> [Source excerpt]
========

# all over the place



## dukaine

Is there a Hebrew equivalent for this phrase, more specifically, the figurative sense?  Is it different from the literal sense?

"Your clothes are all over the place."  

Literal:  There are items of clothing scattered around the room or house.

Figurative:  Your wardrobe has lots of pieces that do not define a specific style or don't make cohesive outfits.

Thanks!


----------



## origumi

מפוזרים בכל מקום will do.


----------



## anipo

origumi said:


> מפוזרים בכל מקום will do.


This answers the "literal" question.
I really don't know an expression for the figurative sense.


----------



## dukaine

Can it work for both, allowing context to dictate meaning?


----------



## airelibre

What about something to do with mess? Would any of בלגן/מבולגן , מהפכה , אי-סדר work?


----------



## origumi

anipo said:


> This answers the "literal" question.


No, this is a commonly used expression equivalent to the English one.


----------



## anipo

origumi said:


> No, this is a commonly used expression equivalent to the English one.



You mean to say that "בגדיך מפוזרים בכל מקום"is equivalent to "Your wardrobe has lots of pieces that do not define a specific style or don't make cohesive outfits."?
I can only say that I never heard this expression in this figurative way.


----------



## arielipi

When you say "do not define a specific style or don't make cohesive outfits" what do you mean? because if its the figurative meaning, i dont see how clothes all over the place fits in. perhaps you can elaborate more on the figurative.

EDIT: because if its the literal -> because if its the figurative.


----------



## anipo

Please read post #1. The question was asked there. I only was asking origumi if he thinks that "מפוזרים בכל מקום" has the figurative meaning described in post #1.


----------



## arielipi

anipo said:


> Please read post #1. The question was asked there. I only was asking origumi if he thinks that "מפוזרים בכל מקום" has the figurative meaning described in post #1.

========

> [Given entries]
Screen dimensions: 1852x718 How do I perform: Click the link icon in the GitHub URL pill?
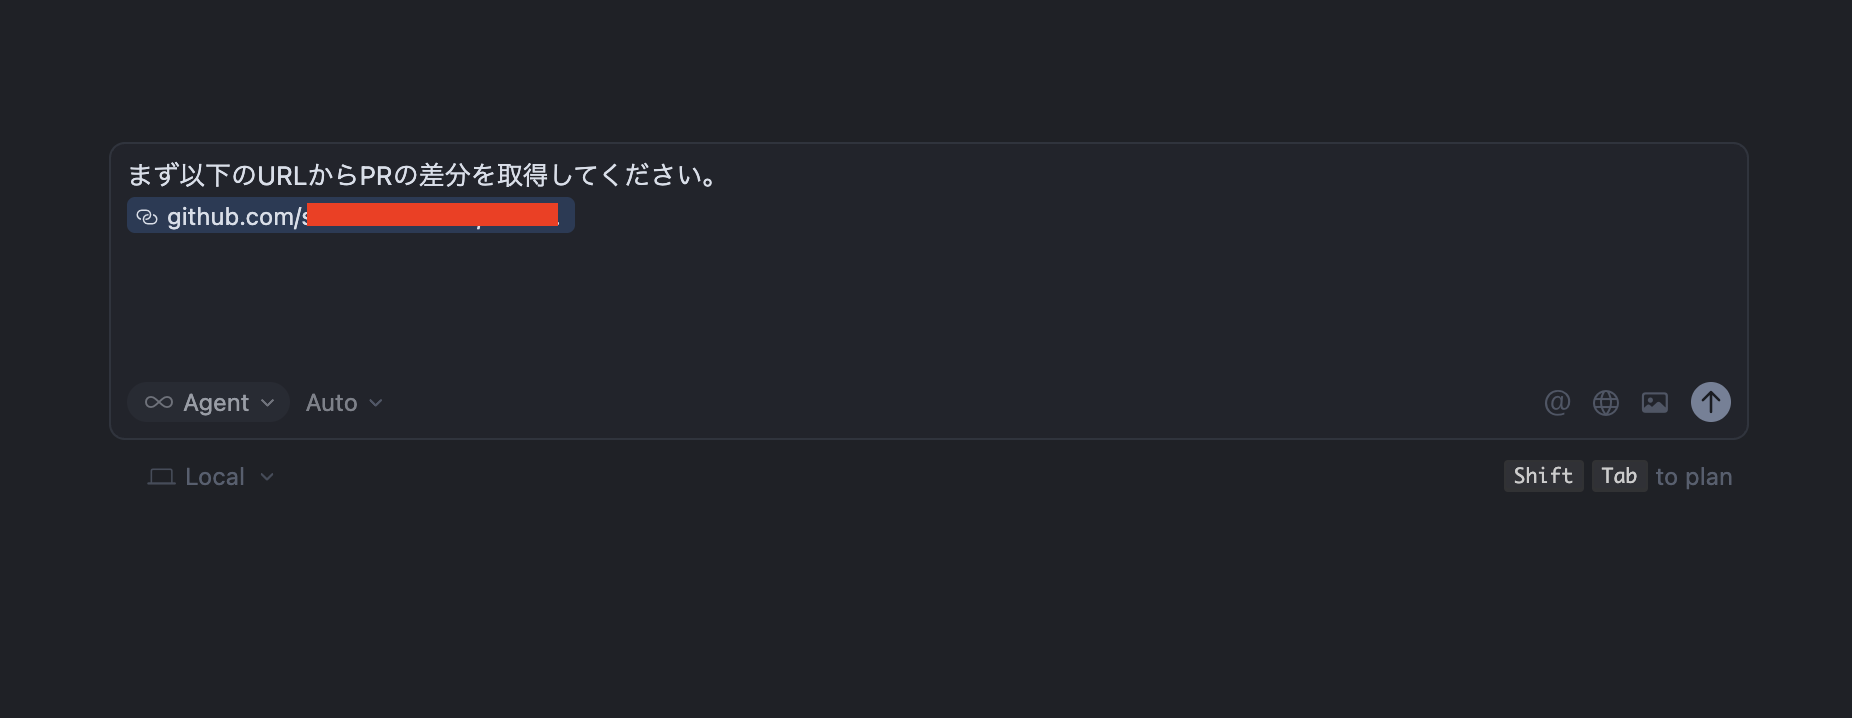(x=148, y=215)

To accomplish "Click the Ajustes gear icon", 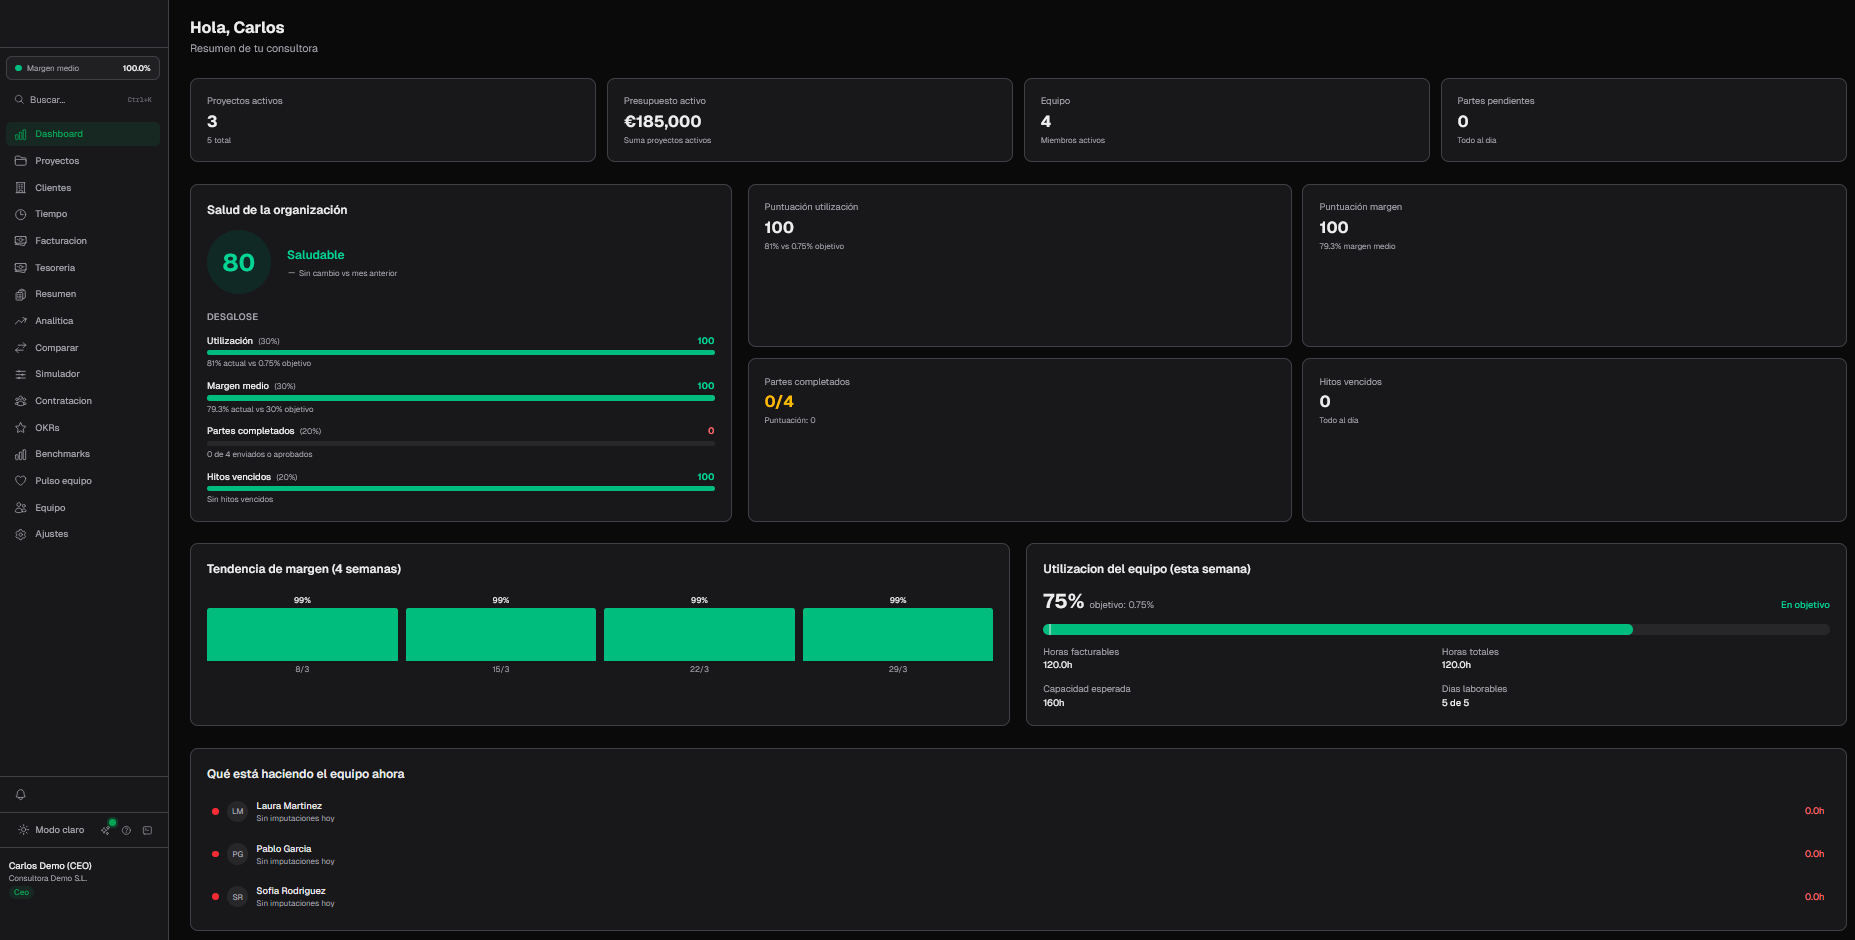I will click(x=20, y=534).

========

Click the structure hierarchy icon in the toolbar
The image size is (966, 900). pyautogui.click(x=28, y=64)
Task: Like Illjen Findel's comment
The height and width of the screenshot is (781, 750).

========

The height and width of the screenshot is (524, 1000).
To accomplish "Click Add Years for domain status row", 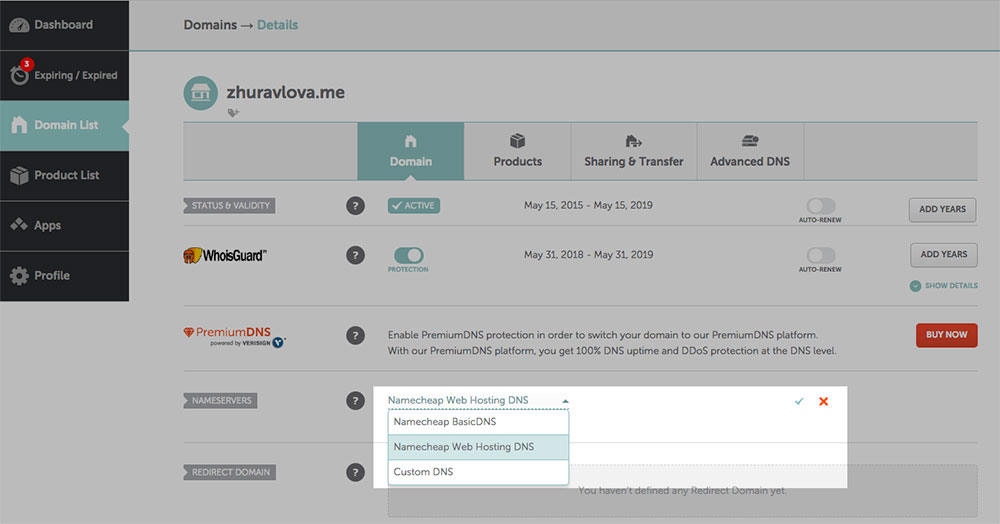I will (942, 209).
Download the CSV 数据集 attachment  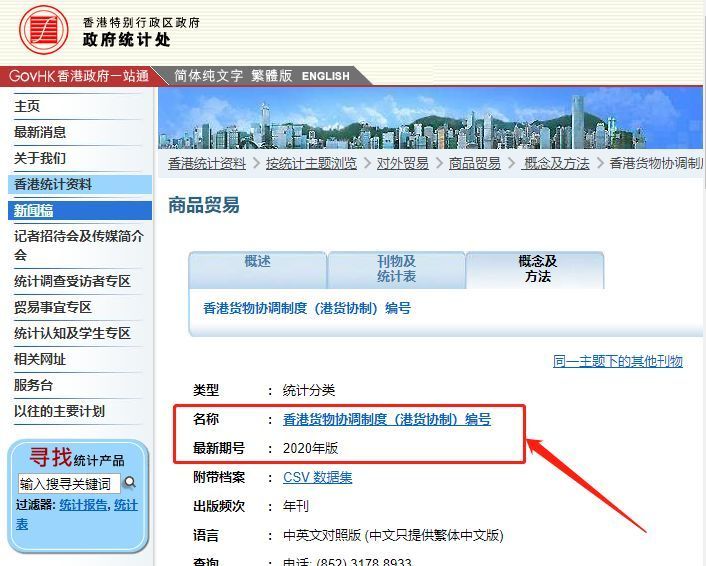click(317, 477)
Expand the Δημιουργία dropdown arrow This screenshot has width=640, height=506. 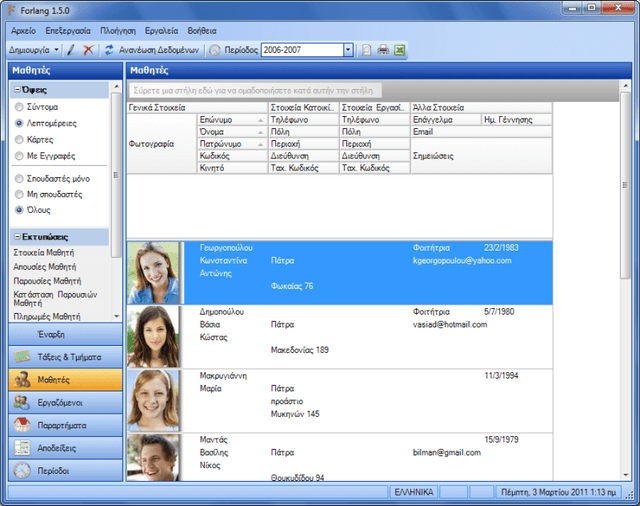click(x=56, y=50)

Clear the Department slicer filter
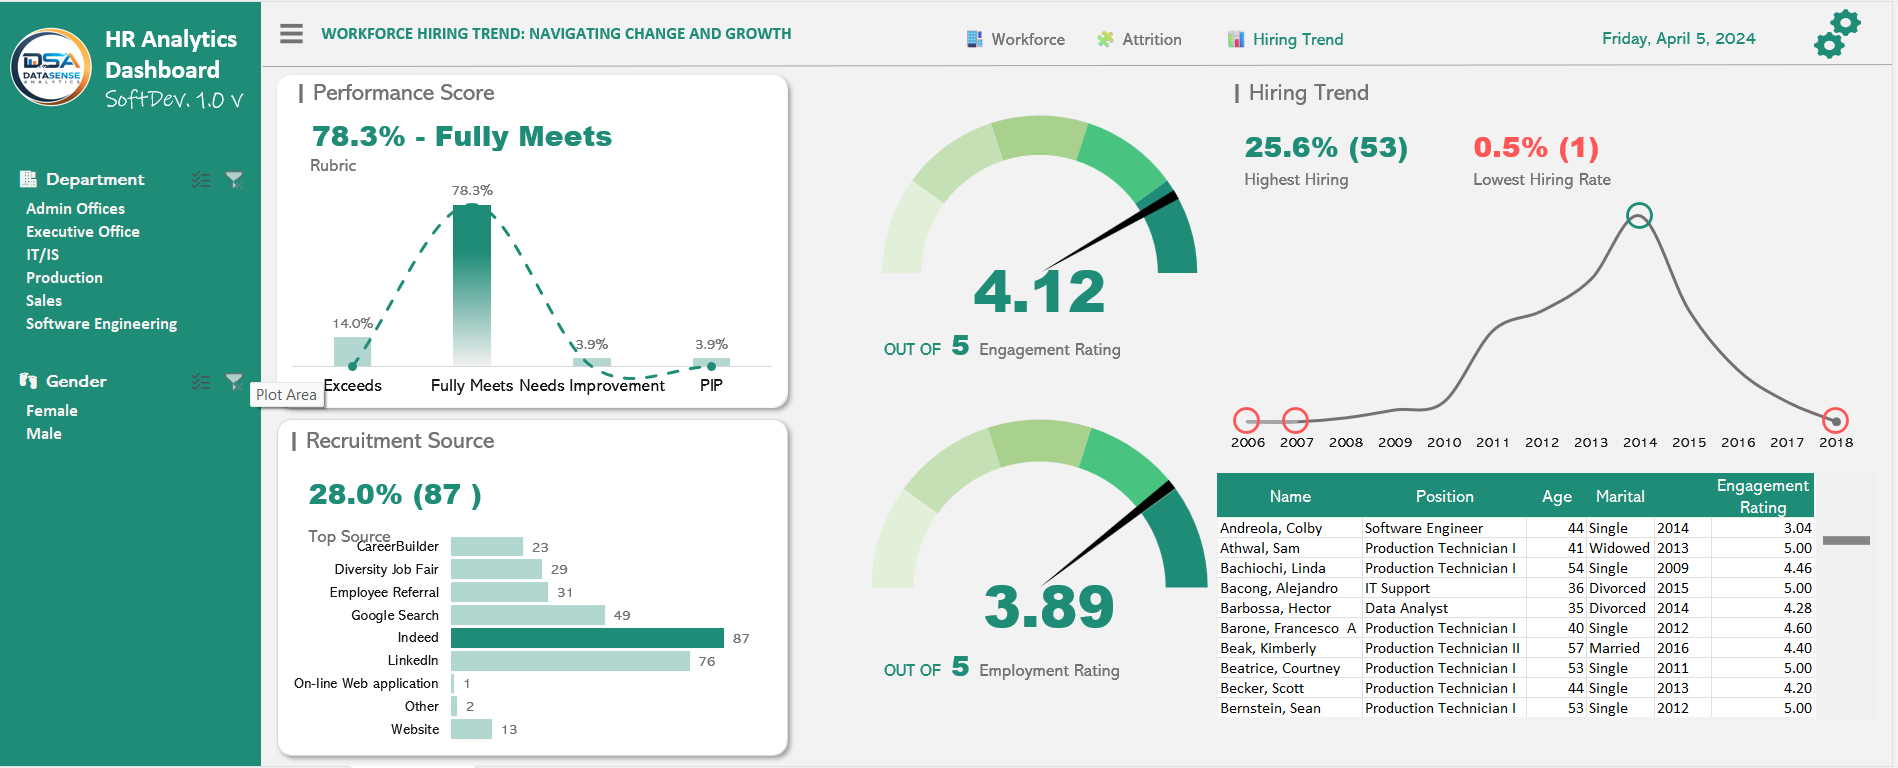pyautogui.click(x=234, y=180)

========

> [Required work] Carry on the forum thread about a Hebrew way to say "all over the place" from the point where it stops.

> [Written response]
i can read, cant i? if im asking it means i didnt understand - and i explicitly said "i dont see how [...] fits in."


----------



## origumi

anipo said:


> You mean to say that "בגדיך מפוזרים בכל מקום"is equivalent to "Your wardrobe has lots of pieces that do not define a specific style or don't make cohesive outfits."?
> I can only say that I never heard this expression in this figurative way.


מפוזרים בכל מקום is a common expression. Can be applied to any object, also to people. It is practically equivalent _to all over the place_, even too equivalent, so maybe the Hebrew expression is based on Yiddish or another language.


----------



## anipo

Nobody doubts you can read, arielipi.

I think there is a little misunderstanding here. We all agree that "Your clothes are all over the place" in the *literal* meaning is "בגדיך מפוזרים בכל מקום". And that with a change of the noun, it can be used for any object or even people.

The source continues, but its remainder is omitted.